Of course she won the argument, but was warned the store did not want her as a costumer anymore.
How much does that pay an hour? ;-)
This sounds like the MANNA story by Marshall Brain. It's a good read.
I don't have a problem with RFID in the cases. As soon as my package of razors or whatever is taken out of the case, it is no longer trackable by RFID.
No privacy problems there, just inventory management.
LK
"Hi. This is my friend, Jack Shit, and you don't know him." - Lord Kano
No, I'm saying that at the State Fair, I use my IPaq and point my mini/directional antenna at your butt right in front of me in line. Then mug you behind the cotten candy stand...
Campaign finance reform is national security.
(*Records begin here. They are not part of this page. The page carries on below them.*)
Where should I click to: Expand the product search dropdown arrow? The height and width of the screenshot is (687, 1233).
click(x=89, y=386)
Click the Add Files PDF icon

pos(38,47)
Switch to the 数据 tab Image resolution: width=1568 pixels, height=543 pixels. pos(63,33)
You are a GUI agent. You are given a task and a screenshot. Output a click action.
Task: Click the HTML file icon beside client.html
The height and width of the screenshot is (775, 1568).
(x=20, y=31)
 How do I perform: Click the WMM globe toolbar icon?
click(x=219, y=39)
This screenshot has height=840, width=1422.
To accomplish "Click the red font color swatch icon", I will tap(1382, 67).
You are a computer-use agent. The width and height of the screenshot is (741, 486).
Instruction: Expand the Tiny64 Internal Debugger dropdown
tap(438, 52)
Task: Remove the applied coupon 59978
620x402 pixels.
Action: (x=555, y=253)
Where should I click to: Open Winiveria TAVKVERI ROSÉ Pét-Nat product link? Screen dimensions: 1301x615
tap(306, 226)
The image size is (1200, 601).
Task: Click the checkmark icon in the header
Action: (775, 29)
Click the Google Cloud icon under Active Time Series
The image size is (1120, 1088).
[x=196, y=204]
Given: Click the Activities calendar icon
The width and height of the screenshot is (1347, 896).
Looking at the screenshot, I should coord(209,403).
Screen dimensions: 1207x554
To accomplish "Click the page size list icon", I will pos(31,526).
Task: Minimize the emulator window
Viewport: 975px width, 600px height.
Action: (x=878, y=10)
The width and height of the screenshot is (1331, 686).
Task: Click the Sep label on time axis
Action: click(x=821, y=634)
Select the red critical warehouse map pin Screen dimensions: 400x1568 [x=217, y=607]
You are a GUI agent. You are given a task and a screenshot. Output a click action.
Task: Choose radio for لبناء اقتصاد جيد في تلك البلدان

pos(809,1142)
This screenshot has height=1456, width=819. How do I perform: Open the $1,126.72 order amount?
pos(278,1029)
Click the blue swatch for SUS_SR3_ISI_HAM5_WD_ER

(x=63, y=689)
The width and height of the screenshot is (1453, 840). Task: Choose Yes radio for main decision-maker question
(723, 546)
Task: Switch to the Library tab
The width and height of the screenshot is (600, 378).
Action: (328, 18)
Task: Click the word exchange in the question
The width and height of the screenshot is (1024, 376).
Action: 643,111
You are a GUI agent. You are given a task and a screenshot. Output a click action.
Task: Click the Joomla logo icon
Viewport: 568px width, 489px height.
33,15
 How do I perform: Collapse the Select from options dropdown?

Wal-Mart is my local grocery & department store.
...because they have everything you need right there in the same store. I don't have the kind of time on my hands to hit 8 different places around town. Does that make me a pig?
My blog can kick your blog's ass
There are at least two blogs on RFID and privacy, at: www.rfidprivacy.org and www.stapleton-gray.com/surpriv/
I haven't been following the RFID debate but I know there's been one. The article briefly mentions that opponents fear RFID tags threaten privacy. I don't get how the way the store tags its merchandise threatens anybody's privacy. If you pay cash then there's nothing to tie an item to you, whether it's RFID-tagged or not. And if you use credit, how is anybody going to learn anything more from RFID-tagged items than they could learn right now from a store's credit transaction records?
RFID TAGS ARE GOOD!
Think about it... you could have express checkout... slide credit card on cart, and be able to walk out and it pays for it all. No more lines.
Anyone against RFID like this is just anti-progressive.
Also, it is called competition. Walmart competes better than small stores, they have lower prices, so people go there.
i've used an RFID reader on an small CE device.. you'd practically have to shove it up my ass to get it to read. The range (for large 1-2" tags) is around an inch or less.
If they ever did something like this it would be far easier to just get an RFID strip that responded to every request and stick it in the corner of your wallet or purse. Problem solved.